En su semanario Desde la Fe del 2 de julio, la Arquidiócesis Primada de México aprovecha los datos arrojados por la Encuesta Nacional de Consumo de Drogas, Alcohol y Tabaco del 2016 para dotar de sustento estadístico sus reaccionarias declaraciones en torno a la reciente legalización del uso científico y medicinal de la cannabis. Esta Encuesta refleja un incremento del 25% en el consumo de varones y del 105% en mujeres.

Yara Almonte

Estudiante de la Facultad de Ciencias Políticas y Sociales-UNAM

Miércoles 5 de julio | 18:44

Según la Arquidiócesis, “México aún no está preparado para impedir que la corrupción e impunidad del comercio ilegal en el mercado negro hagan de esta veta un lucrativo negocio”. Pero las drogas en México ya son un lucrativo negocio y junto a otras "mercancías" comercializadas por el crimen organizado como las armas, órganos y personas, constituyen el principal ingreso económico del país.

Para la Iglesia católica, la reciente aprobación del uso medicinal de la cannabis “abre las puertas a las adicciones”. Pero la realidad es que la ilegalidad de las drogas no garantiza en lo más mínimo que el consumo sea más restringido -ya no digamos que disminuya-. Tampoco dificulta encontrar puntos de compra venta de sustancias como bien demuestra las encuestas oficiales que señalan que del 2011 al 2016, el uso de drogas ilegales entre jóvenes se duplicó aún cuando la distribución, traslado, portación y compra-venta de drogas está prohibida en todo el país.

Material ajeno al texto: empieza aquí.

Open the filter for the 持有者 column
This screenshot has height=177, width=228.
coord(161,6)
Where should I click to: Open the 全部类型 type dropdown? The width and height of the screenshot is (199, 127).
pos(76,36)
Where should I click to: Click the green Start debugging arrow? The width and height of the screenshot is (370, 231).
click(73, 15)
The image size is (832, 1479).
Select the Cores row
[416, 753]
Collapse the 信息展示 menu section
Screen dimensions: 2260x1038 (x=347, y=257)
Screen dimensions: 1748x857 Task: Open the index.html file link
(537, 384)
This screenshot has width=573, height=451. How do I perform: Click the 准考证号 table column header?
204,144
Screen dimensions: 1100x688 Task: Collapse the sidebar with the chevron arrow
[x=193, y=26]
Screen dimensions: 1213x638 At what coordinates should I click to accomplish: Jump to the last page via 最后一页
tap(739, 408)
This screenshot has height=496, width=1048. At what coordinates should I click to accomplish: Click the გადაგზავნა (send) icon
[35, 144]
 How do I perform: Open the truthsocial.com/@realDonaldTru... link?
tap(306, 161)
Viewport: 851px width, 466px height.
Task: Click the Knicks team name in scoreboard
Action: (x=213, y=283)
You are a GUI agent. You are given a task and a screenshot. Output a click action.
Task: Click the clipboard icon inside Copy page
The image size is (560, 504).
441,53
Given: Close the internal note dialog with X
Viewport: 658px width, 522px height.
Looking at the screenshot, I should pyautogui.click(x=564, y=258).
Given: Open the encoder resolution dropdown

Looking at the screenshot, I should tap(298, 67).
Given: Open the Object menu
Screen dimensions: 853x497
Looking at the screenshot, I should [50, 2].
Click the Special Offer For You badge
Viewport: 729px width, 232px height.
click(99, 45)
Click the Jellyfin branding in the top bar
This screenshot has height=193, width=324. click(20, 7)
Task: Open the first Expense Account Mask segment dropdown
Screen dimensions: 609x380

Lo que sí hace la ilegalidad es volver todo el circuito de producción, distribución y consumo de drogas un juego de azar donde la vida está en riesgo permanentemente al exponer a productores y consumidores al fuego cruzado entre cárteles y las fuerzas represivas del Estado, y a la criminalización del consumo.

Como decimos aquí, dos de cada tres consumidores de marihuana han sido extorsionados por la policía, 60% de las sentencias por delitos contra la salud el 80% están relacionadas con la marihuana y 4 de cada diez presos por drogas están encarcelados por portar dosis para el consumo individual menores a $500.

Queda claro que lo que se persigue en este país desde hace una década con la “guerra contra el narco” es el consumo y a los consumidores, no a los grandes capos de la droga que se vuelven millonarios con los altos costos que genera la ilegalidad, ni a los políticos y empresarios corruptos que se asocian con el crimen organizado para blanquear sus millones y hacer jugosos negocios.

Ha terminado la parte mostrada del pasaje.